Inside Obama's Suite: Marble Baths & Goose Down Duvets

The Obama family will settle into an exclusive hotel as their temporary home

WASHINGTON - Weighty issues like the presidential inauguration and the economic stimulus package are pending, but the first order of business for President-elect Barack Obama's family is to get settled in Washington quickly to prepare for the start of school for his two daughters.

The family will settle into an exclusive hotel near the White House as their temporary home when they move to the capital this weekend.

Daughters Malia, 10, and Sasha, 7, begin classes Monday at the private Sidwell Friends School. The Obamas asked about Blair House, the government official guest residence across Pennsylvania Avenue from the White House, where presidents-elect sometimes stay before taking the oath of office.

But it's unavailable, booked solidly through Jan. 15, the Bush administration said.
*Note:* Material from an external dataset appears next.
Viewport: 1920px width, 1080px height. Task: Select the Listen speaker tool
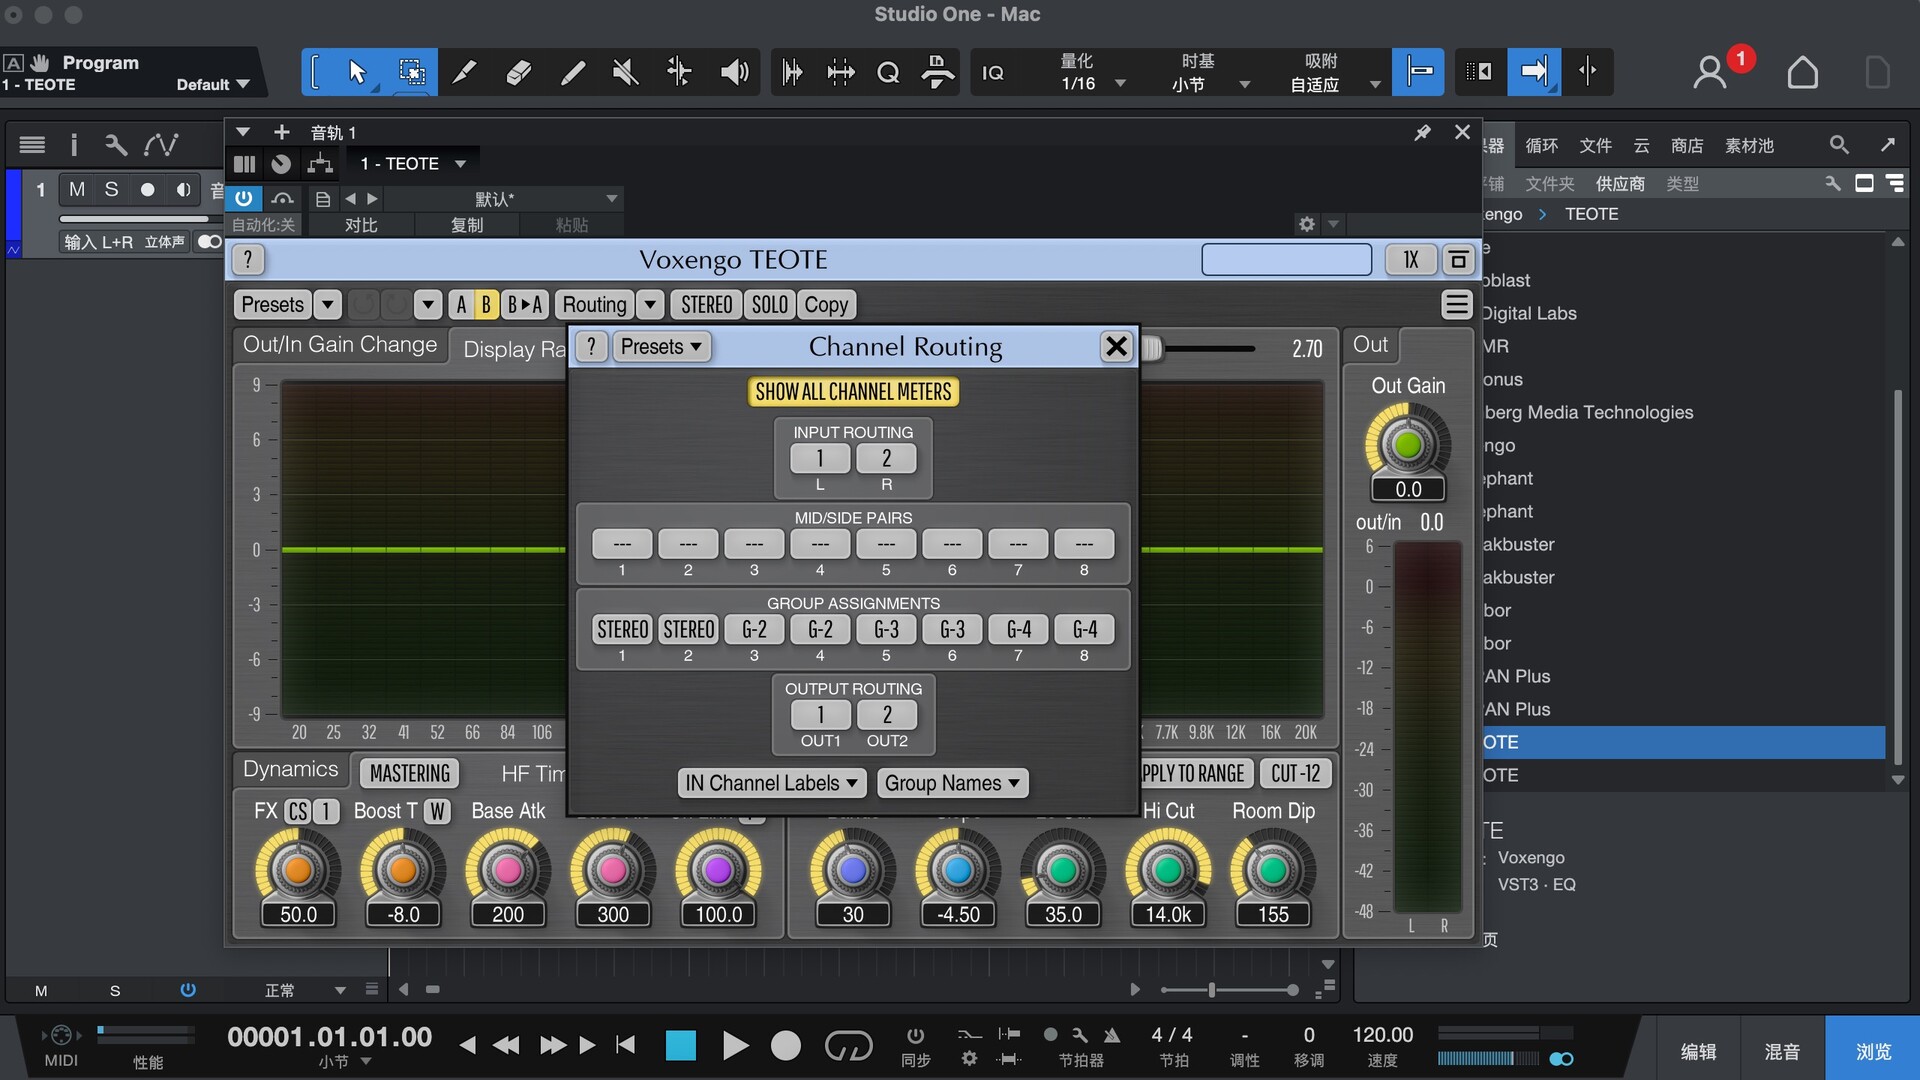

Obama's inauguration is Jan. 20.

So after Obama, his wife, Michelle, and their daughters wrap up an extended family vacation at a $9 million rental home in his native Hawaii on Thursday, they will trade their house in Chicago for a suite at the historic Hay-Adams hotel.

Opened in 1928, the hotel sits across Lafayette Square from the White House, Obama's eventual work place and home. Its name comes from two historical figures who lived on the site: John Hay, the private assistant to President Abraham Lincoln and later secretary of state, and Henry Adams, an author and descendant of Presidents John Adams and John Quincy Adams.

The Hay-Adams has 145 rooms and suites, featuring marble bathrooms, intricately carved plaster ceilings and ornamental fireplaces and balconies - with views of the White House, Lafayette Square and St. John's Church - in certain rooms.

Room amenities include custom Italian bed linens and towels, goose down duvets and pillows (hypoallergenic pillows are available; Malia has allergies), plush microfiber bathrobes and slippers for adults and kids, Bose CD music systems with assorted CDs, exclusive Etro toiletries, complimentary Fiji bottled water and a nightly turndown service.

After throwing open its doors, the hotel quickly attracted prominent Washingtonians and other elites, including aviators Charles Lindbergh and Amelia Earhart, author Sinclair Lewis and actress Ethel Barrymore. Its restaurant is a top destination for "power dining" and is a regular meeting place for White House officials.

Obama largely has avoided setting foot in Washington since winning the election on Nov. 4. He has spent most of his time during the transition in his Chicago hometown, and has been on holiday in Hawaii since Dec. 20.

His last appearance in Washington was Nov. 10, when he met at the White House with President George W. Bush.

The first day at a new school for Obama's daughters isn't the only Washington agenda item this week.

Tuesday brings the swearing-in of a new Congress, one with bigger Democratic majorities that Obama hopes will help to swiftly pass the economic recovery package he wants to sign soon after taking office.

And on Wednesday, Bush has scheduled a White House lunch for Obama and the former presidents.